快速、灵敏地诊断细菌感染，对食品安全监测和临床治疗具有重要意义。Wang 等［35］基于M13噬菌体构建了SERS 模型来进行选择性检测和灭活金黄色葡萄球菌。金黄色葡萄球菌特异性的SERS探针是通过在M13 噬菌体表面原位生长金纳米粒子（AuNPs），然后用DTNB 在金纳米粒表面修饰构建而成。加入该探针后，M13 噬菌体选择性地与金黄色葡萄球菌结合，诱导AuNPs 锚定在金黄色葡萄球菌表面，并标记金黄色葡萄球菌细胞，离心收集用于SERS 检测。此检测方法对金黄色葡萄球菌显示出了高选择性和高灵敏度。

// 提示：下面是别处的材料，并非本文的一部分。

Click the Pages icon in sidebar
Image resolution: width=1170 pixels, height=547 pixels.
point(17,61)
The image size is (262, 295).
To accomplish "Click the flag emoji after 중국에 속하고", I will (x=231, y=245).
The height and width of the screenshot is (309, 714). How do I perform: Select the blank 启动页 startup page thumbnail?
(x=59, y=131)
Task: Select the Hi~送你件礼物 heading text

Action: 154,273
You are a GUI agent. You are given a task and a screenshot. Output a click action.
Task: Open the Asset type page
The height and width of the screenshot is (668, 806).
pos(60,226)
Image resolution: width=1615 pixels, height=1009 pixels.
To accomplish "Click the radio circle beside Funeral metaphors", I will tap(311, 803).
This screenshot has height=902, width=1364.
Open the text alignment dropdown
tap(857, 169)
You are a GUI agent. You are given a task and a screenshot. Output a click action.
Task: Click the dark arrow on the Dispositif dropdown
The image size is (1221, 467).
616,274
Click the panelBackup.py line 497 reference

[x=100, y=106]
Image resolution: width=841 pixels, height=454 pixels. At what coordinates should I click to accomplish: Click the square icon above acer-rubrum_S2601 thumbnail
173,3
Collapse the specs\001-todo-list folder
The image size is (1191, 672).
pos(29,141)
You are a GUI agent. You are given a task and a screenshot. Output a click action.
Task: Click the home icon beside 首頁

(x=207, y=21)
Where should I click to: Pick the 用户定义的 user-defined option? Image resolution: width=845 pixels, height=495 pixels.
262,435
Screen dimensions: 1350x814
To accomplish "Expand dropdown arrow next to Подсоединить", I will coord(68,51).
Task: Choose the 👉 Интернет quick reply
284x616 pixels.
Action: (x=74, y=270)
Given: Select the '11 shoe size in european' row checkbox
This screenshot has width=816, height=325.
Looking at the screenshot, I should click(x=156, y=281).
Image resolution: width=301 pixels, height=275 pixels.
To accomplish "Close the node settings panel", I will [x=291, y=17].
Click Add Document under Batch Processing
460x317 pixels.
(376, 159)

此外，Tanis 等［36］也使用由DTNB 修饰的金纳米粒作为SERS 探针快速地计数大肠杆菌。随着时代的发展，越来越多的技术和分析方法可用于细菌检测，比如荧光光谱、表面等离子体共振、酶联免疫吸附测定、酶联免疫聚合酶联反应和石英晶体微电化学方法等。相比于其它分析方法，Tanis 等［36］开发的基于SERS 的光谱方法，具有更经济、更快速、高灵敏度的特点。此外，通过使用不同的抗体，该方法还可用于定量检测其它复杂基质（全血、血清、尿液或食物基质等）中的多种靶点。

3.4 新二硫键的形成

巯基-二硫键的交换方法是一种有力的手段，因为它提供了将报告分子、阻断基团和交叉连接部分引入蛋白的可能性。近年来，Guo 等［37］采用两步硫醇-二硫键交换过程，引入了新的二硫键，包括巯基修饰的非病毒蛋白衣壳（与DTNB 反应生成的蛋白衣壳和NTB2-的偶联物）和巯基修饰的客体分子与上一步偶联物反应，成功实现了姜黄素的包封，后续客体分子很容易在还原条件下，从非蛋白衣壳内释放出来，形成了一个良好的载药-释放系统。相比于游离的姜黄素，被蛋白衣壳包封的姜黄素有较高的溶解性，提高了药物的生物利用度。目前，药物递送系统正是热点话题之一，提高载药率无疑是对药物递送系统的重大挑战。上述研究证明了Ellman 试剂是良好的中间反应试剂，可推广用于其它载体对药物的包封，比如类病毒颗粒和各种纳米颗粒等。